D’après Luchino Visconti, Nicola Badalucco et Enrico Medioli
Mise en scène Ivo van Hove
Réalisation Don Kent
Avec la troupe de la Comédie-Française
Co-production Comédie-Française — La Compagnie des Indes
Durée : 2h20
Résumé : Allemagne, 27 février 1933. La riche famille d’industriels von Essenbeck, propriétaire d’aciéries dans la Ruhr, est réunie pour fêter l’anniversaire du patriarche, le Baron Joachim, lorsque survient l’incendie du Reichstag. Alors qu’il s’était toujours refusé à collaborer avec les nazis, Joachim annonce sa volonté de rapprocher l’entreprise du nouveau pouvoir. Dès lors les dissensions s’exacerbent entre les protagonistes. Pris dans un engrenage infernal, ils sombrent dans la violence la plus crue, luttant à mort pour le pouvoir jusqu’à l’élimination de la quasi-totalité de la famille.
Notre avis : Voici donc la captation du spectacle choc qui électrisa Avignon avant d’intégrer la Comédie Française, puisque le metteur en scène belge, Ivo Von Hove, a adapté le scénario (et pas le film) de Visconti pour cette auguste maison, que l’on imagine avoir été un rien secouée par l’expérience.
Tout d’abord le Palais des Papes en Avignon, imposant, se révèle le lieu parfait pour que se déchaînent ces passions destructrices, celles de la famille von Essenbeck. La troupe, en nombre, vient tout d’abord sur le plateau vide, dans ce rectangle orangé qui accueillera toute la fureur de cette famille. Meurtre, viol, inceste, trahison et manipulation en tout genre pour parvenir au(x) pouvoir(s). Cela deviendra une constante, à la fin de chaque acte. La disposition scénique, avec ce qui s’apparente à des loges à jardin, des praticables côté cour (sur lequel, à plusieurs reprises, sont installées les musiciens), Ivo van Hove choisit de mêler performance audiovisuelle (les comédiens sont filmés en temps réel) et jeu théâtral.
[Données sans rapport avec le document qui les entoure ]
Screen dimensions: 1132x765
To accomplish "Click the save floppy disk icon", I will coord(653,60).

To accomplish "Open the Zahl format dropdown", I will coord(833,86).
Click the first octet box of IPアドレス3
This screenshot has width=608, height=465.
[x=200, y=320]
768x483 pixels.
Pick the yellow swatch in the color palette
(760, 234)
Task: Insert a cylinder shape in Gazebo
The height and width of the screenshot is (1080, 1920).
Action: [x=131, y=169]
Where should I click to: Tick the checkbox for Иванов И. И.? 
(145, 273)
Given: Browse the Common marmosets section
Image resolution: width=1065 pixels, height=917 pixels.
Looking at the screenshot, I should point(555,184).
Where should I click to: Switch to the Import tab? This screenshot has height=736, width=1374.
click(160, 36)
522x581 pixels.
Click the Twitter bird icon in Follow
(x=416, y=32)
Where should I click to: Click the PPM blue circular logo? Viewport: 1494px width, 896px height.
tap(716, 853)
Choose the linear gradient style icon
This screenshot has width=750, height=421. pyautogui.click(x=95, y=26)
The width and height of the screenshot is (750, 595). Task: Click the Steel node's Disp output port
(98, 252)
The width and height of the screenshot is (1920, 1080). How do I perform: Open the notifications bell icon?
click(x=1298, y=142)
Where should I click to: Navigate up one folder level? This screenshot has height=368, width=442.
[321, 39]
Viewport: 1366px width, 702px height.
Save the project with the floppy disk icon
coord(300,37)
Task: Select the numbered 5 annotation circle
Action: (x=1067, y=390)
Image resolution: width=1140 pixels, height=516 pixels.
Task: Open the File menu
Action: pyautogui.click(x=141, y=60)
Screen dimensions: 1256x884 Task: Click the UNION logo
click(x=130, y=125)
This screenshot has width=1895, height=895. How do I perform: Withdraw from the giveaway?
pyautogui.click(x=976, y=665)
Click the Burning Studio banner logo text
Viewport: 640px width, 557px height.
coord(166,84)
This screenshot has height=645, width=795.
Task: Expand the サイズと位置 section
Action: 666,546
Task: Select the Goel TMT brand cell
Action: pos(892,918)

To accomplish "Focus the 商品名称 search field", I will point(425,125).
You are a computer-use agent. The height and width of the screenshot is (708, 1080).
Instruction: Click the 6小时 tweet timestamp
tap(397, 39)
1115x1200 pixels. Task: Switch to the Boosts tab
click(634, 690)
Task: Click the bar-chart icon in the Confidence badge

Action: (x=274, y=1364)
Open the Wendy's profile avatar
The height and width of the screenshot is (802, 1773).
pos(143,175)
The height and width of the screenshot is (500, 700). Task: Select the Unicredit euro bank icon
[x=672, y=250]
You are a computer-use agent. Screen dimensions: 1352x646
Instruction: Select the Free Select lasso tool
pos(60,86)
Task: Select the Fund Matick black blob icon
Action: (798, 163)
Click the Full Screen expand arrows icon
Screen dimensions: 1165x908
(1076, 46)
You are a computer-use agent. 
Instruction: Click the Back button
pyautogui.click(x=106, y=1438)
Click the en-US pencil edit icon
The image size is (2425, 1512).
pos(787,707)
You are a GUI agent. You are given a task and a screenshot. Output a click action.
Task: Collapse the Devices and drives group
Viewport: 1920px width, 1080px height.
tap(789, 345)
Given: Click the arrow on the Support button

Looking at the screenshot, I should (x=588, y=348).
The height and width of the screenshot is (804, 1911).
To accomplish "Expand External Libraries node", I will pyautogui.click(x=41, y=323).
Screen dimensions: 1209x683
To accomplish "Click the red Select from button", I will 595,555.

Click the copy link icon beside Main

Un énorme écran central permet donc, d’une part, de voir des images d’archives inscrivant l’histoire dans son contexte historique : Allemagne 1933 après l’incendie du Reichstag, l’autodafé, Dachau et, d’autre part, de suivre l’évolution des acteurs, cadrés de manière très précise jusque… dans leur cercueil. En début de spectacle, l’incrustation de texte permet, comme pour un générique, de préciser qui est qui, de donner son nom et sa qualité à chaque personnage. Puis l’histoire prend véritablement corps. Cette captation propose donc une sorte de mise en abîme : le spectacle filmé, les images projetées dans le spectacle s’y intégrant. Une partition musicale, jouée tout d’abord par un seul instrument, puis par un ensemble de saxophones installe le spectacle dans un climat poisseux, idéal. De la musique, diégétique ou utilisée sous forme d’underscore, il y en aura beaucoup. La plupart du temps elle émane de ces musiciens, elle peut parfois être enregistrée. Elle participe véritablement de la réussite du spectacle. Une mise en scène sophistiquée, osée, cruelle, où les acteurs n’hésitent pas à se mettre à nu.
Contrairement au scénario de Visconti duquel cette adaptation découle, le metteur en scène ne propose pas une reconstitution respectueuse de l’époque dans les costumes, mais sait faire revivre, avec maestria, la pesanteur de cette époque troublée, de la montée du nazisme au sein de cette famille qui se déchire sur un rythme implacable, comme dans un drame antique. Il est possible de trouver un peu forcé, voire déplacé le final (qui défraya en partie la chronique, Martin tirant sur les spectateurs… Il eût presque été préférable, comme pour Cabaret, de tendre un miroir vers les spectateurs, chacun devant peut être s’interroger sur sa capacité à résister à quelque fanatisme que ce soit). Inutile d’utiliser cette image assez lourde pour prouver que cette histoire de totalitarisme lié à de vastes manipulations, fasse écho avec une situation présente, nous l’avions parfaitement compris. Si la troupe du Français ne démérite pas, jusque dans ses excès, il convient de saluer le travail des techniciens plateaux et des cadreurs, dont le rôle est essentiel dans ce type de création.